• [PASSAGE SHOWN]
--- START ---

UPMC Dermatopathology "Case of the Month" Presentations
UPP - Department of Dermatology, Dermatopathology Unit
Case Authors: Joanne K. Simpson MD, MPH, Joseph C. English IIII MD, Muammar Arida, MD, Drazen M. Jukic, MD, PhD
FEBRUARY 2006 CASE OF THE MONTH
DISCUSSION & DIAGNOSIS
Primary angiosarcoma of the skin.
Angiosarcoma is a rare malignant tumor of vascular endothelial cells that most commonly arises on the head and neck of elderly patients. Of all the sarcomas occurring on the head and neck, angiosarcoma comprises approximately 10% of cases.1 Although its presentation is protean, it most often presents as an enlarging bruise-like macule or plaque, or nodule. Some can bleed or ulcerate, but the majority of patients (79.3%) are asymptomatic.2 Men are 3 times more likely to present with angiosarcoma than women, and the median age of diagnosis is 71 years. Angiosarcoma can be classified into 3 major types of angiosarcoma: 1) post-radiation angiosarcoma, 2) post-breast cancer, presenting within chronic lymphedema (Stewart-Treaves syndrome), and 3) classic cutaneous angiosarcoma.
All forms of angiosarcoma have a tendency for metastasis by lymphatic or hematogenous routes. For this reason, in addition to a skin biopsy, further diagnostic studies should include a PET or CT scan. Pawlik et al. recommend a multidisciplinary approach to managing angiosarcoma.2 Dermatology, pathology, medical oncology, radiation oncology, and otolaryngology specialists should all be included in the evaluation and treatment of these patients.
Due to the rarity of this tumor, there is no standardized treatment regimen. Treatments are often derived from review of small case reports and individualized on the basis of the extent of disease and anatomic location. The largest case series, reported from the University of Michigan, concluded that most patients are treated with wide local excision or Mohs of the tumor as the initial treatment. Unfortunately, achieving negative margins often is impossible, especially with larger lesions, and recurrences frequently develop. Wide local radiation is used as adjuvant therapy and has been shown to be associated with increased survival. Patients who received radiation therapy had a median survival that was almost 4 times longer than patients not receiving radiation therapy (36.1 vs 9.2 months).2 Unlike other sarcomas, chemotherapy has not been shown improve survival in cutaneous angiosarcoma. Paclitaxel was shown to have a high response rate in patients who were previously treated with chemotherapy or radiation.3 There is one reported case of gene therapy with intralesional cDNA for interferon a-2b resulting in the disappearance of injected and distant cutaneous angiosarcoma lesions.

--- END ---

• [AVAILABLE DATA]
--- START ---

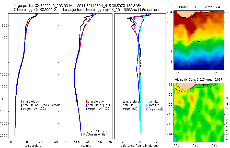Click the CSIRO timestamp along right edge
The height and width of the screenshot is (148, 230).
(x=227, y=118)
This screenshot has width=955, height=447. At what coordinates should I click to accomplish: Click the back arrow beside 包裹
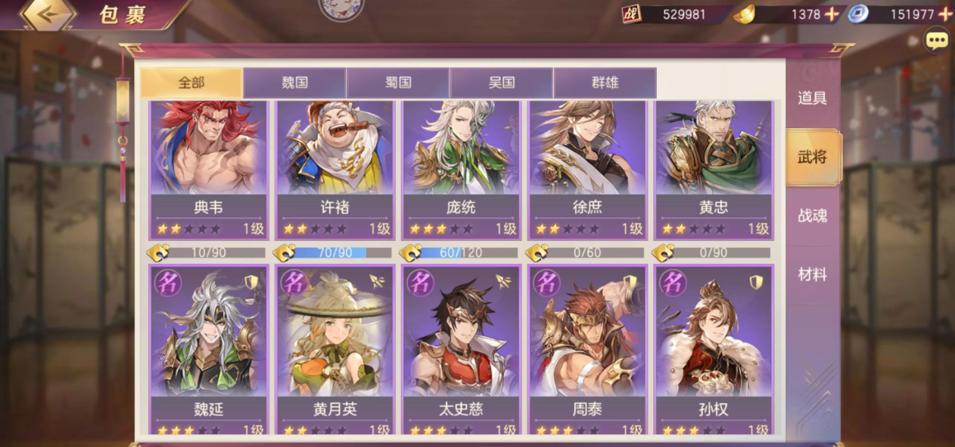click(48, 14)
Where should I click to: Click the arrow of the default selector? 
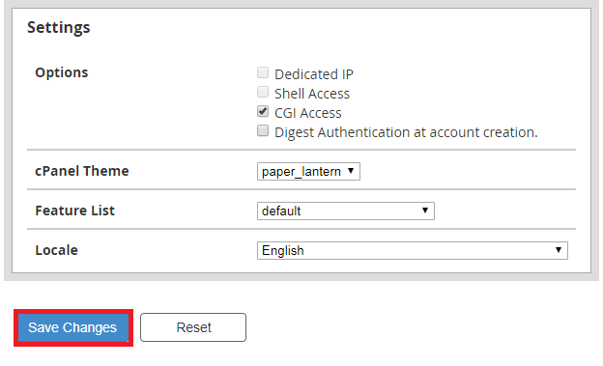[x=425, y=211]
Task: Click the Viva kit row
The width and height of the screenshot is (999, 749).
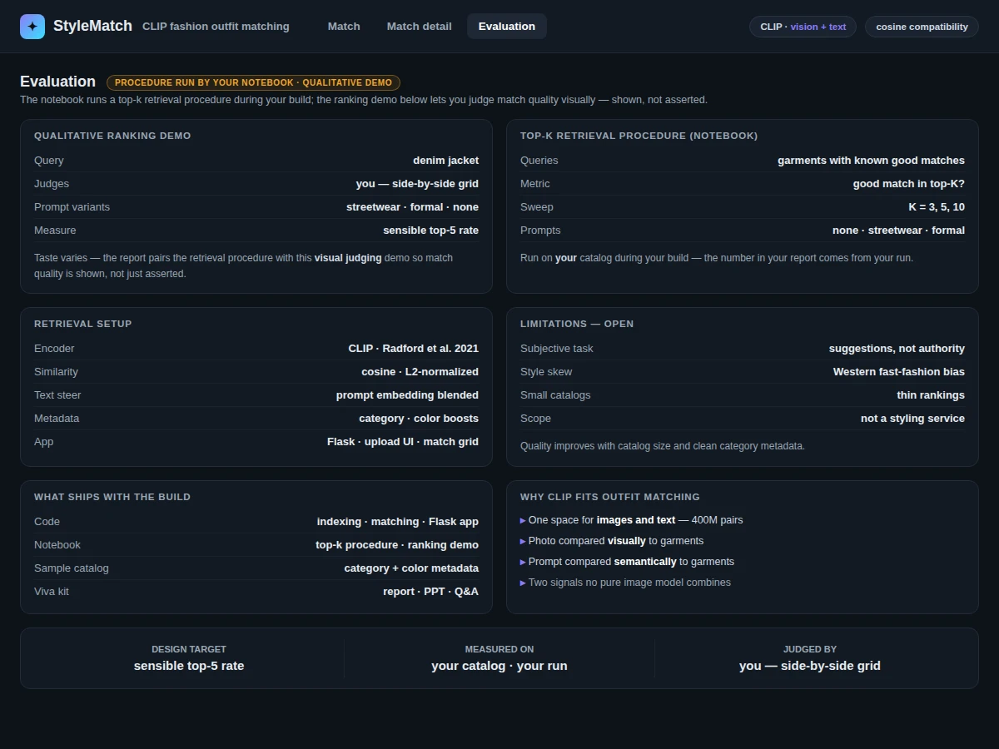Action: [x=256, y=592]
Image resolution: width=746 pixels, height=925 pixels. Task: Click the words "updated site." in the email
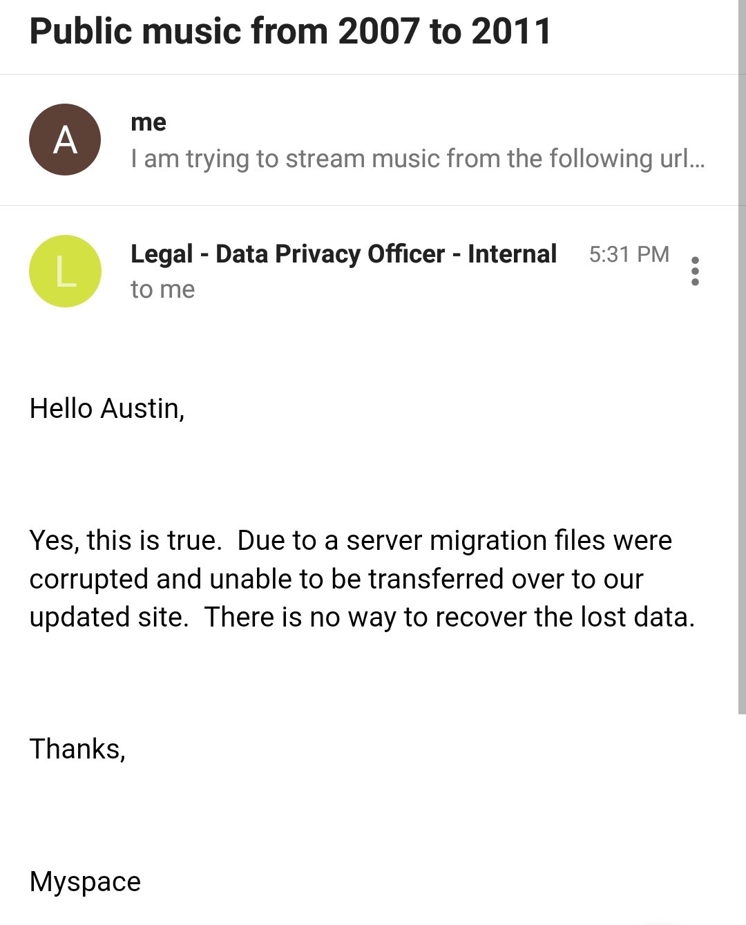(x=108, y=617)
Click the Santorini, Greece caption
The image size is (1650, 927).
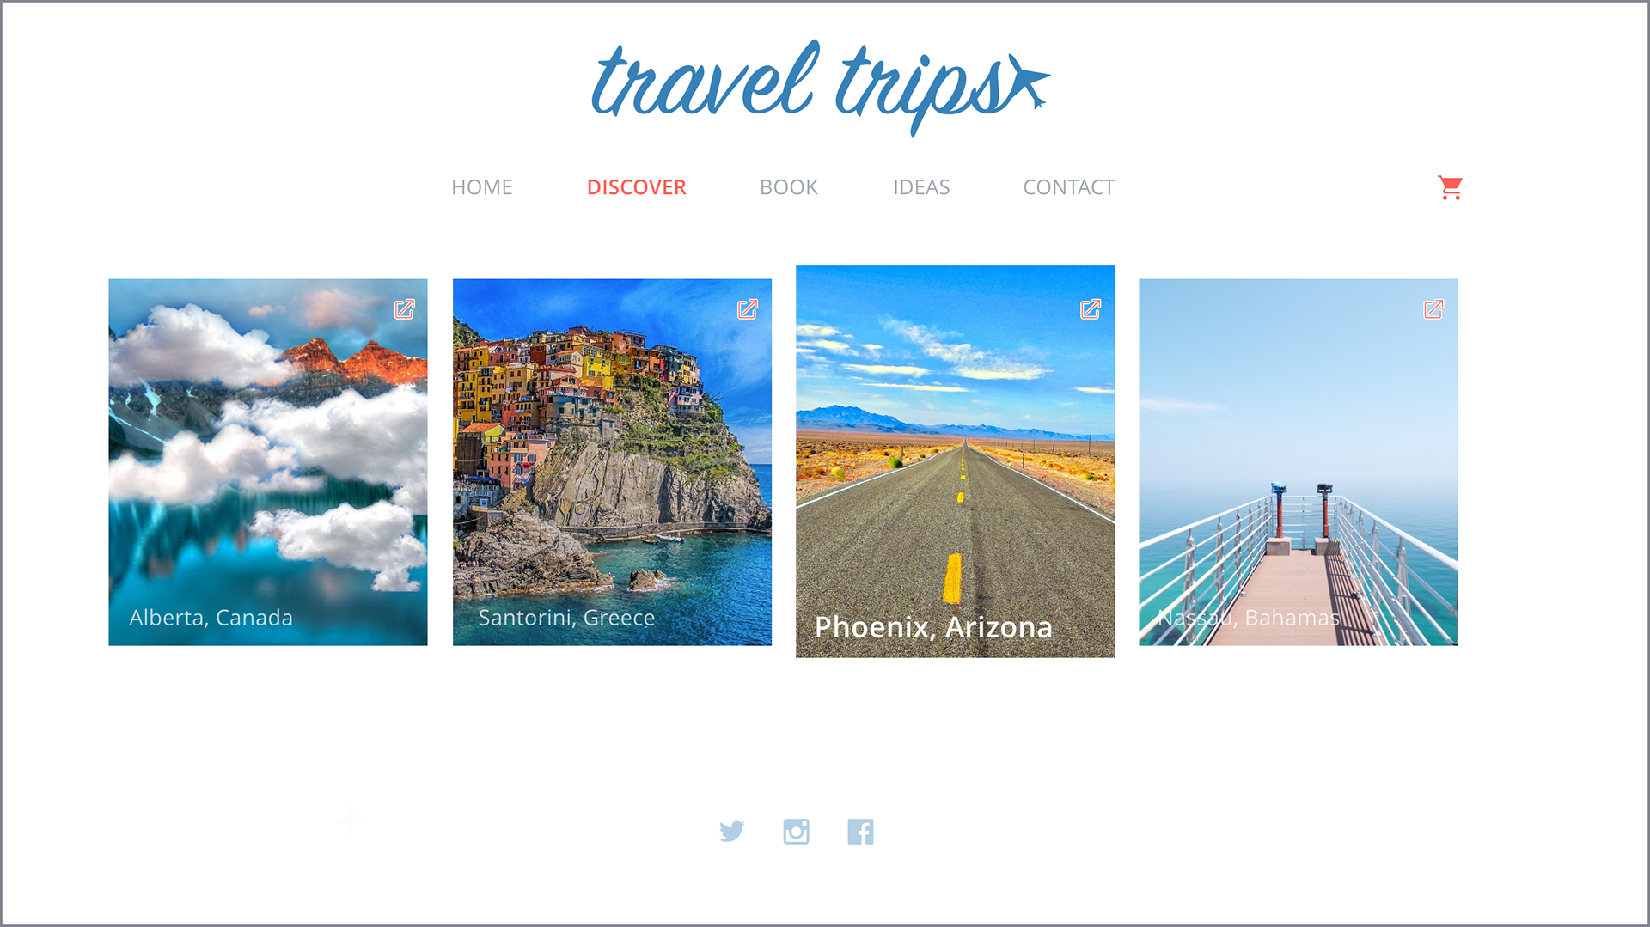(x=566, y=618)
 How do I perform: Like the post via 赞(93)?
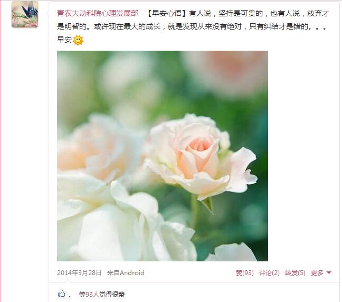tap(244, 273)
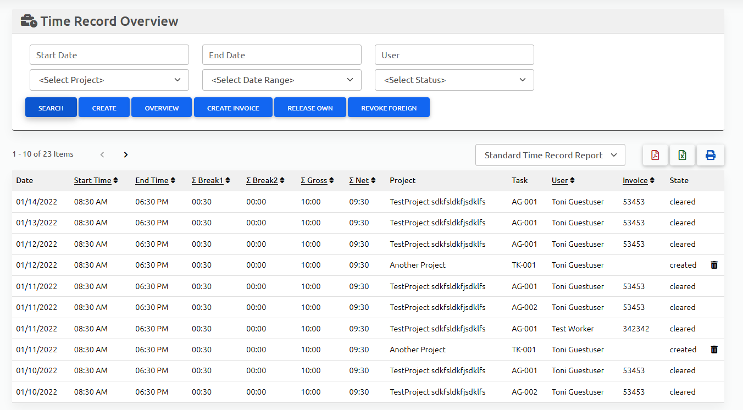Open the Select Status dropdown
Screen dimensions: 743x410
[x=454, y=80]
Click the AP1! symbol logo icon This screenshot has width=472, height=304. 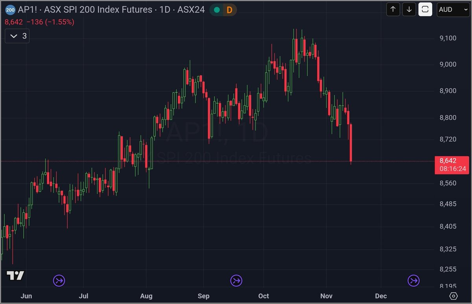10,9

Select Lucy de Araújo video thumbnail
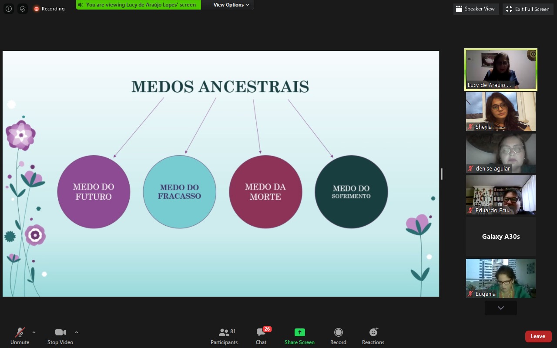501,70
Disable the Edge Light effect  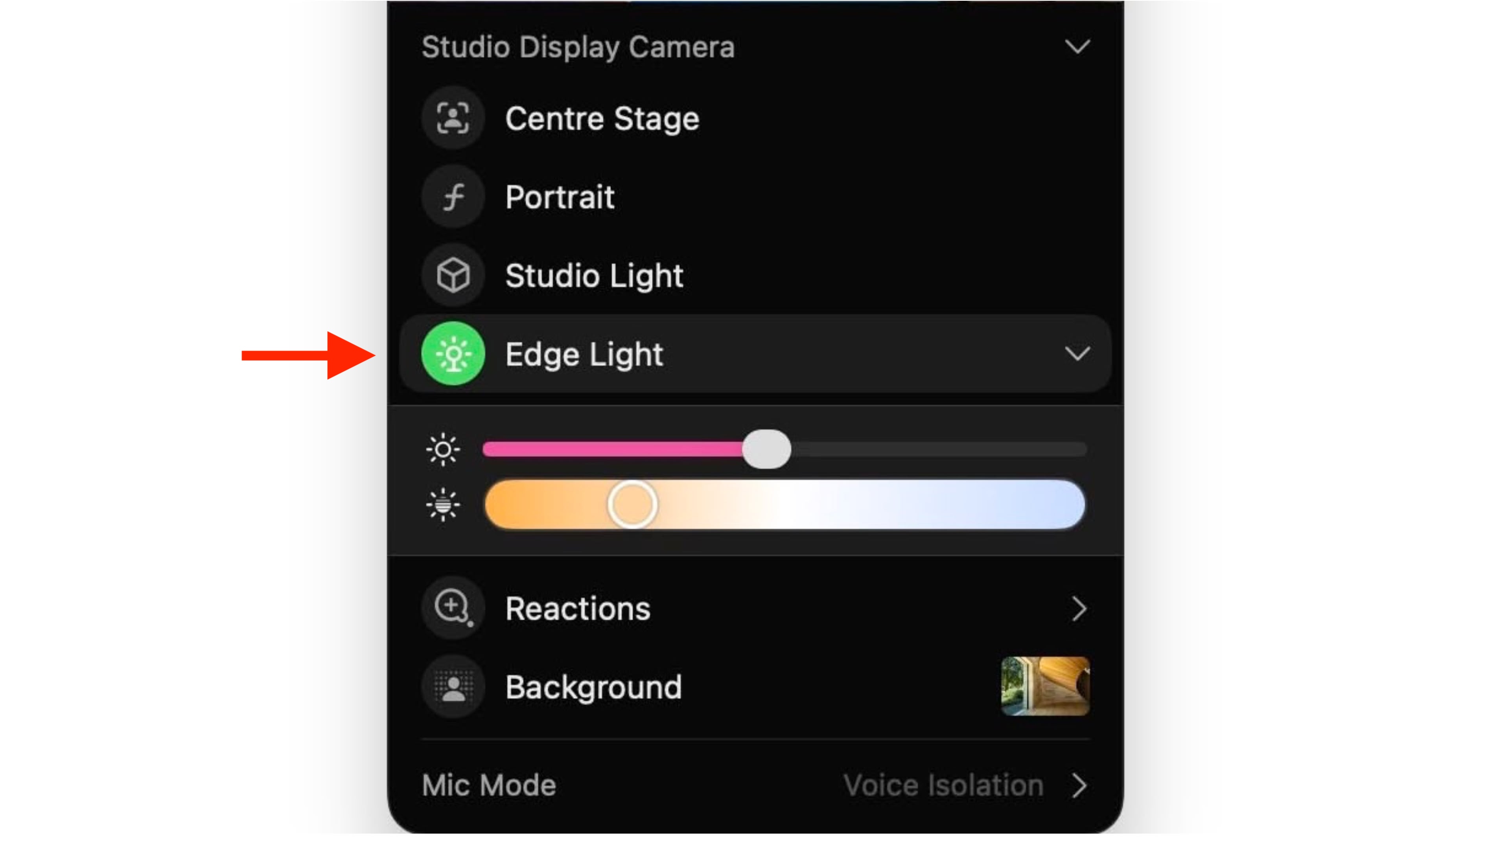585,354
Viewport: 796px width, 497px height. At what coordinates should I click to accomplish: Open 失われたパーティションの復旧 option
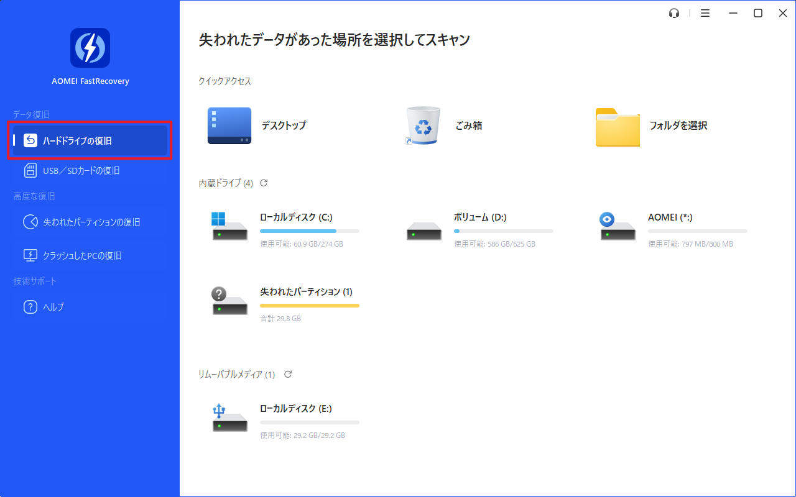pos(91,222)
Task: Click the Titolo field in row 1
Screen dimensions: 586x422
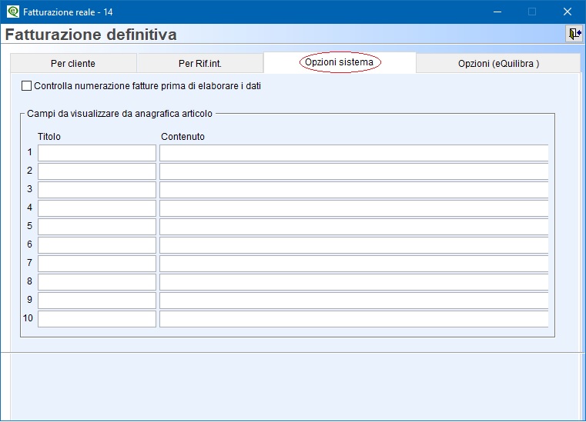Action: (97, 153)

--- END ---

• [TASK 1]
Copy the stretch of the angiosarcoma case discussion from "Angiosarcoma is a" through "classic cutaneous angiosarcoma." word for word.
• [TASK 2]
Extend the angiosarcoma case discussion beyond its final sentence.
The material plays no part in what comes next.

• [TASK OUTPUT 1]
Angiosarcoma is a rare malignant tumor of vascular endothelial cells that most commonly arises on the head and neck of elderly patients. Of all the sarcomas occurring on the head and neck, angiosarcoma comprises approximately 10% of cases.1 Although its presentation is protean, it most often presents as an enlarging bruise-like macule or plaque, or nodule. Some can bleed or ulcerate, but the majority of patients (79.3%) are asymptomatic.2 Men are 3 times more likely to present with angiosarcoma than women, and the median age of diagnosis is 71 years. Angiosarcoma can be classified into 3 major types of angiosarcoma: 1) post-radiation angiosarcoma, 2) post-breast cancer, presenting within chronic lymphedema (Stewart-Treaves syndrome), and 3) classic cutaneous angiosarcoma.

• [TASK OUTPUT 2]
Overall, the prognosis for angiosarcoma is dismal. Factors associated with reduced survival include: age >70 years, lesion size >5 cm, advanced clinical and pathological stage of the lesion, and no adjuvant therapy with radiation therapy.2,4 Tumor recurrence and metastasis are also associated with reduced survival. Metastatic spread often occurs to the lungs, followed by the liver, cervical lymph nodes , spleen, and rarely, the heart and brain. The median 5 year survival rate ranges between 12 and 33%.5 The mean survival after metastases in the University of Michigan study was reported as 4 months.
1. Sturgis EM, Potter BO. Sarcomas of the head and neck region. Curr Opin Oncol 2003; 15:239-252.
2. Pawlik TM, Paulino AF, McGinn CJ, et al. Cutaneous Angiosarcoma of the Scalp: A Multidisciplinary Approach. Cancer 2003; 98(8):1716-26. 3. Fata F, O’Reilly E, Ilson D, et al. Paclitaxel in the treatment of patients with angiosarcoma of the scalp or face. Cancer 1999. 86:2034-37. 4. Morgan MB, Swann M, Somach S, et al. Cutaneous Angiosarcoma: A case series with prognostic correlation. J Amer Acad Derm 2004;50:867-74.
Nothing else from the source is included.